Data provided Block Start
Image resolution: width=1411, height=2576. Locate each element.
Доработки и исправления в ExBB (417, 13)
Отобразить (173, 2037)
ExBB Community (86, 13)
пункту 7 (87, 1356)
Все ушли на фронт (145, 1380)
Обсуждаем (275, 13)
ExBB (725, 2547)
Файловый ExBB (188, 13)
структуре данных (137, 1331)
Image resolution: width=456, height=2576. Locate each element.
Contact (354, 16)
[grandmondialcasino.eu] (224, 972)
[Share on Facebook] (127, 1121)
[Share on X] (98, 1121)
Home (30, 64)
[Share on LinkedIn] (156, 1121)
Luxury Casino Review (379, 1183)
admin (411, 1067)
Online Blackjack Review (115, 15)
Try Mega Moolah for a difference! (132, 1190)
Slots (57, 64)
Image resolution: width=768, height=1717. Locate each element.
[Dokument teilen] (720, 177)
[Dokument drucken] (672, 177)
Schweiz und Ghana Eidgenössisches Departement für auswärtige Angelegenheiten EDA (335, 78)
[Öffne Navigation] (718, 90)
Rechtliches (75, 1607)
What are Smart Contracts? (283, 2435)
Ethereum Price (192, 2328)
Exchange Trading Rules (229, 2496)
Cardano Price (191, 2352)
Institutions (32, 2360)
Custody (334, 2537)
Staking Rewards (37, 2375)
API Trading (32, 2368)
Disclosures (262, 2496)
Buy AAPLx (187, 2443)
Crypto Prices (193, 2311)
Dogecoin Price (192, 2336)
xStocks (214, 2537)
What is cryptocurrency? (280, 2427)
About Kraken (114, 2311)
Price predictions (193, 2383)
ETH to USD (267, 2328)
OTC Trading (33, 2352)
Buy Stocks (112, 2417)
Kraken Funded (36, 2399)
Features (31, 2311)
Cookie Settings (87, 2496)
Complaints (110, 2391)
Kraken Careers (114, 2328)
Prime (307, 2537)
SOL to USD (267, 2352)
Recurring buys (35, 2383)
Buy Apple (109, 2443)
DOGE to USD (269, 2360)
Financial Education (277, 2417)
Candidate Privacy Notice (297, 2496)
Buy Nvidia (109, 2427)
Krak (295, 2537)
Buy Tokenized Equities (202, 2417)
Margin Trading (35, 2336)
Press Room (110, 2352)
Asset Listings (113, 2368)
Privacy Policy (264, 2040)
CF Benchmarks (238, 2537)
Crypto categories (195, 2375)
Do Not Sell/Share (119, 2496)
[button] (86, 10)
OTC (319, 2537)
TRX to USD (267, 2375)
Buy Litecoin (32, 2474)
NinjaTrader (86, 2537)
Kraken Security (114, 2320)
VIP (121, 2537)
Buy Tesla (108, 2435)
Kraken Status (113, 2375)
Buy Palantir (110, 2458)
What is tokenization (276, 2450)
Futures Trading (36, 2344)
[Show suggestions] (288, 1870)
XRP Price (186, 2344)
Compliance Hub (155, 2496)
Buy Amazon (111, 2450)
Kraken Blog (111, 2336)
Data provided Block End
#### What the task requires:
Using the records above, please repeat the line with "Cookie Settings (87, 2496)" and every line after it exactly, and give no other text.

#### Task response:
Cookie Settings (87, 2496)
Complaints (110, 2391)
Kraken Careers (114, 2328)
Prime (307, 2537)
SOL to USD (267, 2352)
Recurring buys (35, 2383)
Buy Apple (109, 2443)
DOGE to USD (269, 2360)
Financial Education (277, 2417)
Candidate Privacy Notice (297, 2496)
Buy Nvidia (109, 2427)
Krak (295, 2537)
Buy Tokenized Equities (202, 2417)
Margin Trading (35, 2336)
Press Room (110, 2352)
Asset Listings (113, 2368)
Privacy Policy (264, 2040)
CF Benchmarks (238, 2537)
Crypto categories (195, 2375)
Do Not Sell/Share (119, 2496)
[button] (86, 10)
OTC (319, 2537)
TRX to USD (267, 2375)
Buy Litecoin (32, 2474)
NinjaTrader (86, 2537)
Kraken Security (114, 2320)
VIP (121, 2537)
Buy Tesla (108, 2435)
Kraken Status (113, 2375)
Buy Palantir (110, 2458)
What is tokenization (276, 2450)
Futures Trading (36, 2344)
[Show suggestions] (288, 1870)
XRP Price (186, 2344)
Compliance Hub (155, 2496)
Buy Amazon (111, 2450)
Kraken Blog (111, 2336)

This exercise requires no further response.